== THE TASK ==
In the Passion Sunday text, what kind of branches does it say the "leafy branches" could very well have been?

#donkey

Sunday of the Passion – What Would Jesus Do? – April 5, 2020

Join in the procession around your living room or kitchen waving your own leafy branch from your yard. Remember that palms are a very recent way of celebrating Passion Sunday. Our English translation of the passage from Matthew in the Liturgy of the Palms refers to “branches from trees,” and indeed while palm trees grew in Jericho, near the Dead Sea, and along the coast near Jaffa, Caesarea Maritima, and Akko, there were no palm trees in Jerusalem or Bethphage until the late 20th century. The “leafy branches” could very well have been olive branches, which were and are still common in that area.

We began this Lenten season without suspecting our lives would change so much before we even got to Holy Week.  There are ways that our experience this Lent feels more real — more authentic — to Jesus’ 40 days and 40 nights in the desert — than any in my prior experience.  This is a Lent when the regular busy-ness of the world — of work, of school, of any of our projects, or sports, or entertainments — has been put on hold.

Wilderness

Our wilderness doesn’t look like the Judean wilderness where Jesus prepared for his earthly ministry after his baptism, but we are absolutely bewildered.  The path ahead of us is unclear.  In this time of closures and stay-at-home orders unfolding on a day-by-day, hour-by-hour basis, we don’t have a specific date for when we’ll be back in the church, or when the schools will open again, or when we’ll go back to our lives — or even to the grocery store.  And as we listen to the news, hear the daily updates and press conferences, and Town Hall Zoom meetings — all trying to tie down the details and make sense of this, it feels like we’re out of control.

We are on the coronavirus’s schedule, and it’s not a schedule we get to predict, or vote on, or put on our calendars so we can count the days until we can go back to the world as we know it.  On this Palm Sunday, we can’t gather in the church, and we can’t even bless and distribute all our beautiful palms.  This is really hard.  Some of our deepest, tenderest feelings about church are around our childhood memories of the palms — which kind we liked, whether we made crosses from them to peek out of our pockets, or whether we liked them long — or maybe how a beloved parent or grandparent treasured one all year after Palm Sunday, tucking it into a special place over a bedroom mirror.  So what do we do with all this?

What Would Jesus Do?

Let’s ask a basic question here.  What would Jesus do?  In fact — what DID Jesus do?  This is a great day in the liturgical year of the church to ask just that question.  It’s Passion Sunday, when we read the passage from Matthew that lays out the deep horror of Holy Week — the Last Supper, Judas’s betrayal, Peter’s denial, and Jesus’ arrest, torture, trial, crucifixion, death, and burial — all in our steady path toward Easter morning, and Jesus’ resurrection.  We’ve known Passion Sunday as Palm Sunday in the Episcopal Church during our lifetimes.  We read the passion narrative to set the stage for Holy Week, but we’re really focused on Jesus’ march into Jerusalem for all of the events of Holy Week.

== RECORDED INFORMATION ==
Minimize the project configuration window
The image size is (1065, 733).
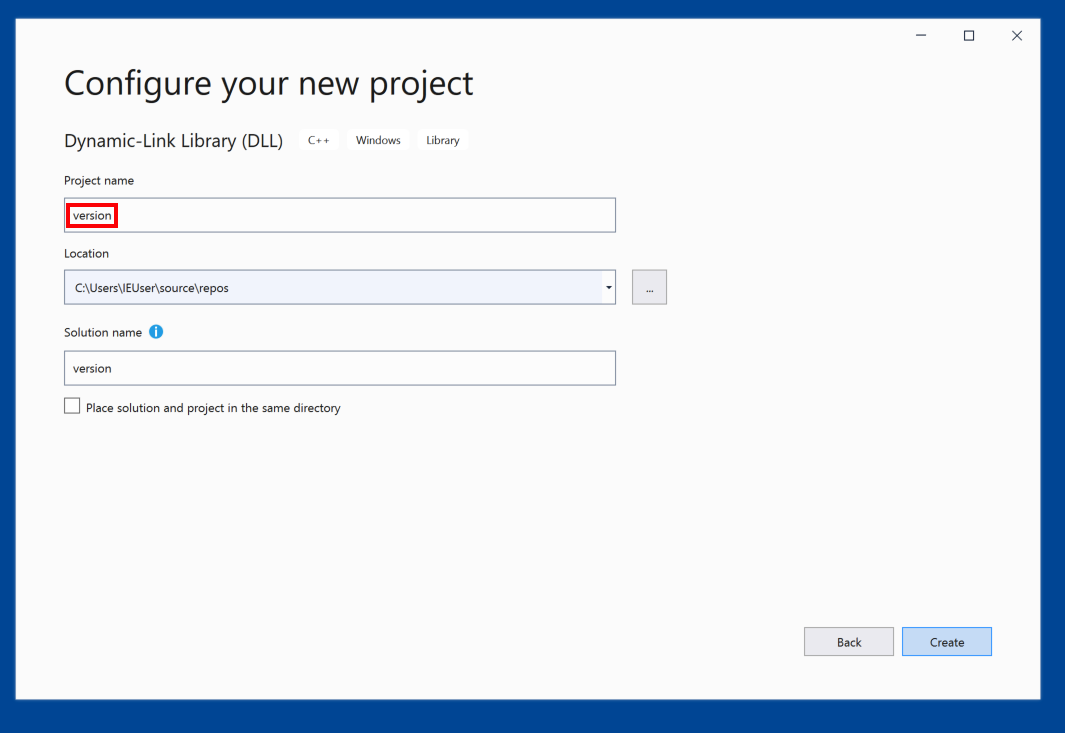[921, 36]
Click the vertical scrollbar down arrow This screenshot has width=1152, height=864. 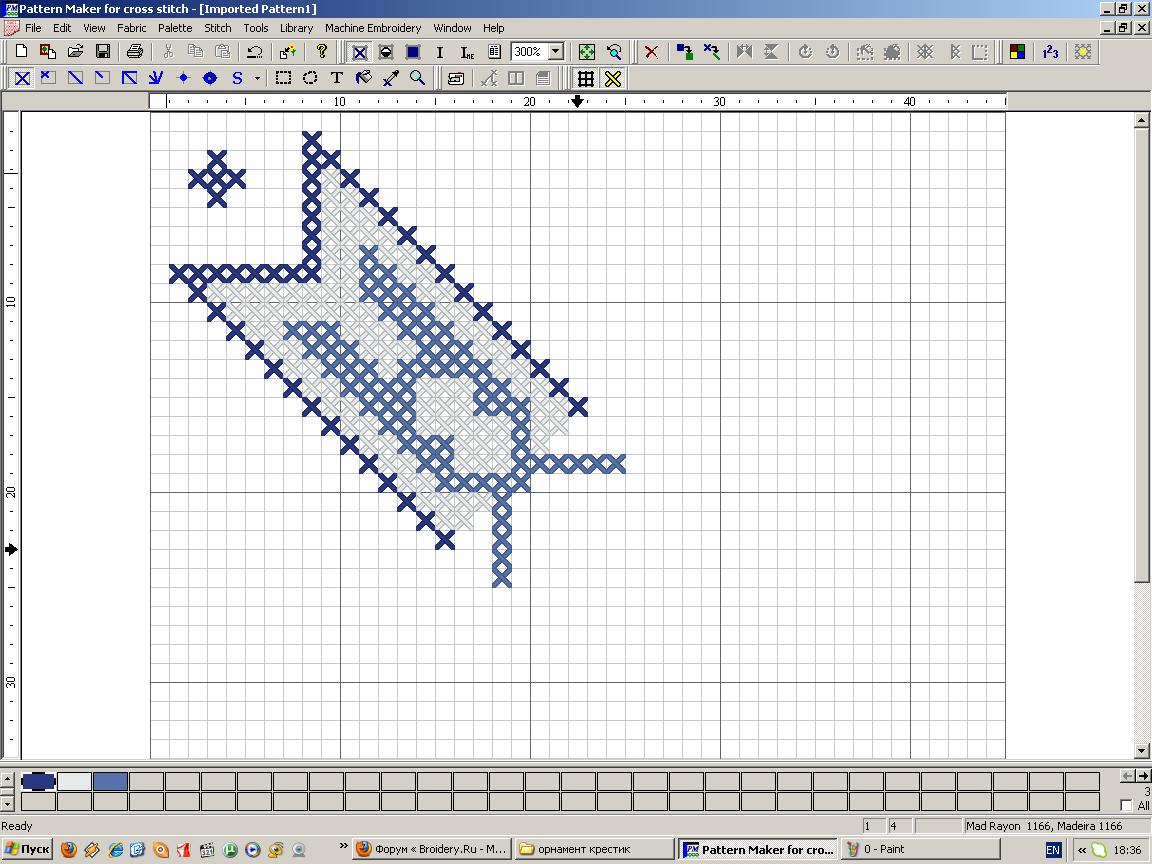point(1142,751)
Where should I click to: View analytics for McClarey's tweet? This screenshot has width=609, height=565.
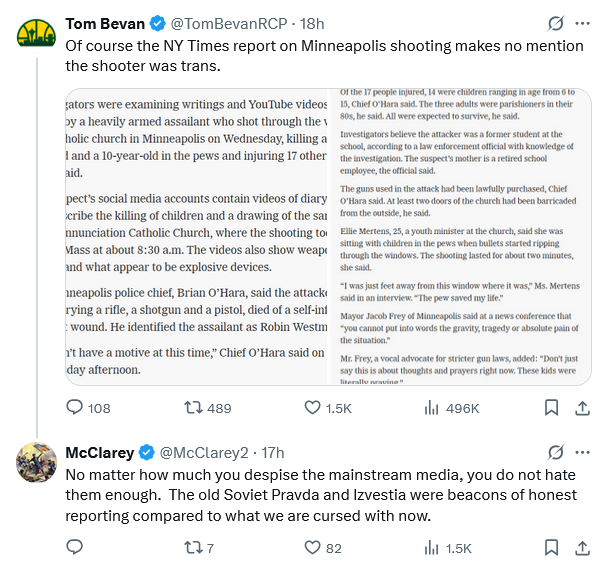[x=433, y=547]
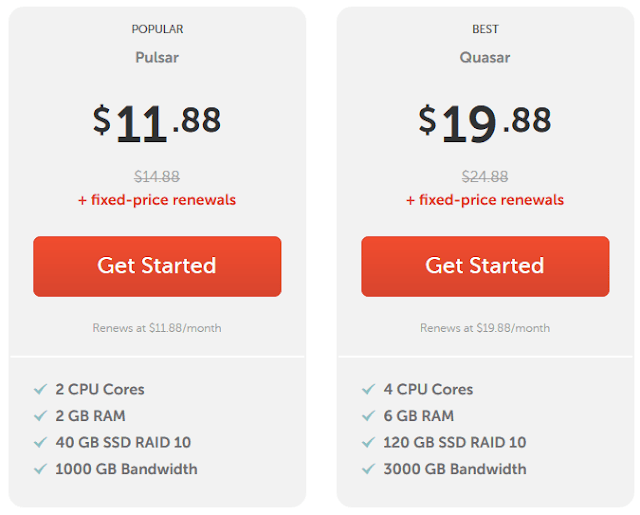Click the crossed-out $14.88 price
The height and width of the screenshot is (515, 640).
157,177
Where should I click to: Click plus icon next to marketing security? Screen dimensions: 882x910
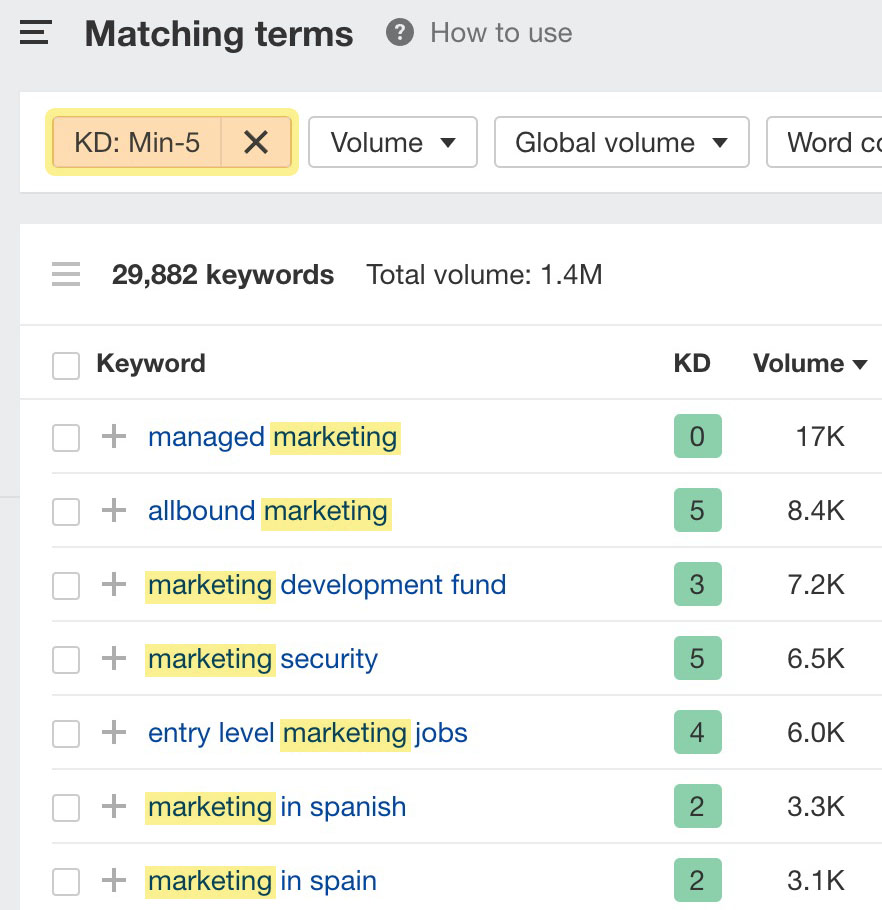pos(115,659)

== EXERCISE ANSWER ==
Olive branches.